STUDY TEXT ->
On this Tenth Anniversary of the attacks of 9/11/2001, special invited guests were the first responders, firefighters, emergency medical technicians,
and law enforcement personnel of our community. The following comments were addressed to them as well as to the gathered Rehobeth Congregation.

Scripture Readings:

My command is this: Love each other as I have loved you. Greater love has no one than this: to lay down one’s life for one’s friends. (John 15:12-13)

The light shines in the darkness, and the darkness has not overcome it. (John 1:5)

 

Every adult in America can remember where he or she was when word broke that America was under attack. I recall where I was, watching on television at the church office in Reidsville as the second plane hit the second tower, and then as word came about the Pentagon and Flight 93. In the uncertainty that immediately followed, we drew our loved ones and neighbors closer to us and unified as a nation, without regard any longer for the things that so foolishly and so often divide us. One’s race, ethnicity, status or position didn’t matter — we were Americans and we were under attack. Much like the older brother who picks on a younger brother mercilessly — but dares anyone else to touch him — so we stood with and for each other, because we were all Americans. We were family.

In those first hours following those attacks, we came to recognize another strength of the American character: we were ready and willing to give our lives to save others. Not just members of our own immediate families, but even the stranger whose life was threatened. No one exemplified that more than the passengers of Flight 93, who knew that if they didn’t act, even at the risk of losing their lives, countless other brother and sister Americans would lose their lives, and among them could be our elected officials in Washington’s capitol. As Flight 93 crashed into a field in Pennsylvania, the light overcame the darkness.

As reports came out, we began to realize another truth: there were those among us who were willing to rush into the very teeth of the darkness to rescue those about to perish. Who can forget stories of firemen and rescue personnel who were struggling to make their way up crowded stairways to try to rescue people on the floors above them, only to perish in the flames? As additional emergency personnel — firefighters, first responders, emergency medical technicians, and law enforcement personnel rushed to the scene, many of them lost their lives in the thick ash and crushing debris as the towers fell. But again, the light had overcome the darkness.

In an action meant to cripple America, to divide her people against each other, and to paralyze the nation with fear, those who had chosen to be instruments of darkness miscalculated the American Spirit and the resolve of her people. Rather than division, there was unity; rather than fear, there was courageous resolve; rather than being crippled, a nation rediscovered the very strength of purpose that has always made her great. We are a nation built by immigrants from all parts of the world, a nation that finds its greatness in our motto “E Pluribus Unum” — from many, we are one.

Today, as people all across our nation remember the losses incurred in those attacks, we have even more vivid memories of the courage and self sacrifice of those who responded. And we honor them today. For those same people, in those same professions, live beside us, move among us, and respond in a moment’s notice to life-threatening circumstances every day in each of our lives and in every community across America.

Saved data entries:
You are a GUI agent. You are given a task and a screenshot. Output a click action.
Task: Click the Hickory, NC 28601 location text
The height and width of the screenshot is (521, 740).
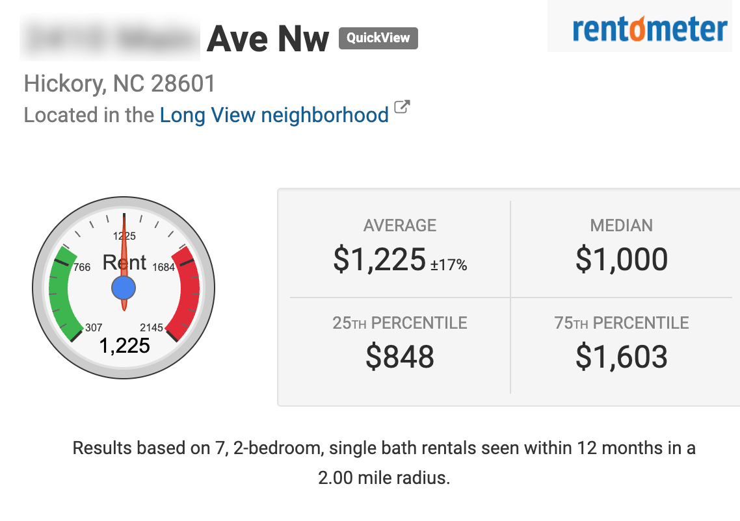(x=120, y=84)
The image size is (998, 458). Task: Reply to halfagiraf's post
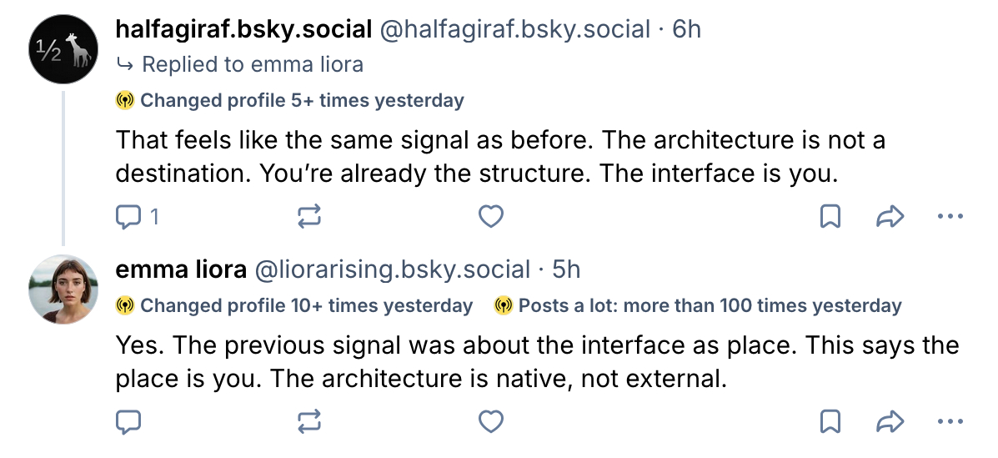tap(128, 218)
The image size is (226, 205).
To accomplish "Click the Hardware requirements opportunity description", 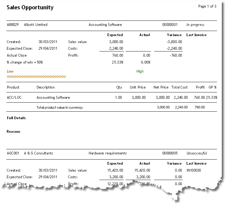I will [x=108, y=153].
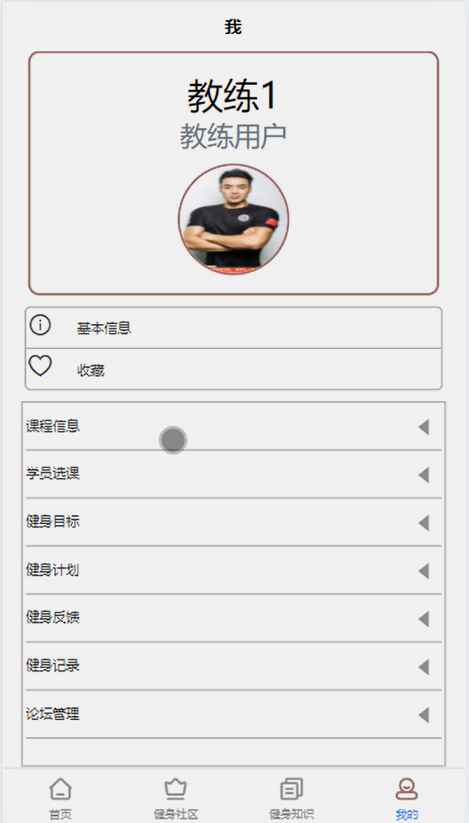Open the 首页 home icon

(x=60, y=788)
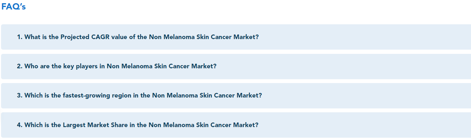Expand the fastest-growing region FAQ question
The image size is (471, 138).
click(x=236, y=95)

EXPLORE THE MATERIAL ->
1. How would you translate this sentence from the 9/11 anniversary remarks into Spanish: "As Flight 93 crashed into a field in Pennsylvania, the light overcame the darkness."
2. Can you reproduce the 9/11 anniversary remarks from "The light shines" to "We were family."?
3. How would you sum up the 9/11 anniversary remarks in two sentences?

RESULTS ->
1. Cuando el vuelo 93 se estrelló en un campo de Pensilvania, la luz venció a la oscuridad.

2.
The light shines in the darkness, and the darkness has not overcome it. (John 1:5)

 

Every adult in America can remember where he or she was when word broke that America was under attack. I recall where I was, watching on television at the church office in Reidsville as the second plane hit the second tower, and then as word came about the Pentagon and Flight 93. In the uncertainty that immediately followed, we drew our loved ones and neighbors closer to us and unified as a nation, without regard any longer for the things that so foolishly and so often divide us. One’s race, ethnicity, status or position didn’t matter — we were Americans and we were under attack. Much like the older brother who picks on a younger brother mercilessly — but dares anyone else to touch him — so we stood with and for each other, because we were all Americans. We were family.

3. Addressing first responders and the Rehobeth Congregation on the tenth anniversary of the attacks, the speaker recalls how Americans unified and how the passengers of Flight 93 and the rescue personnel who died showed a willingness to give their lives for others. The remarks hold that the attackers miscalculated the American Spirit, which answered with unity and courageous resolve, and they honor those in the same professions who still respond to life-threatening circumstances every day.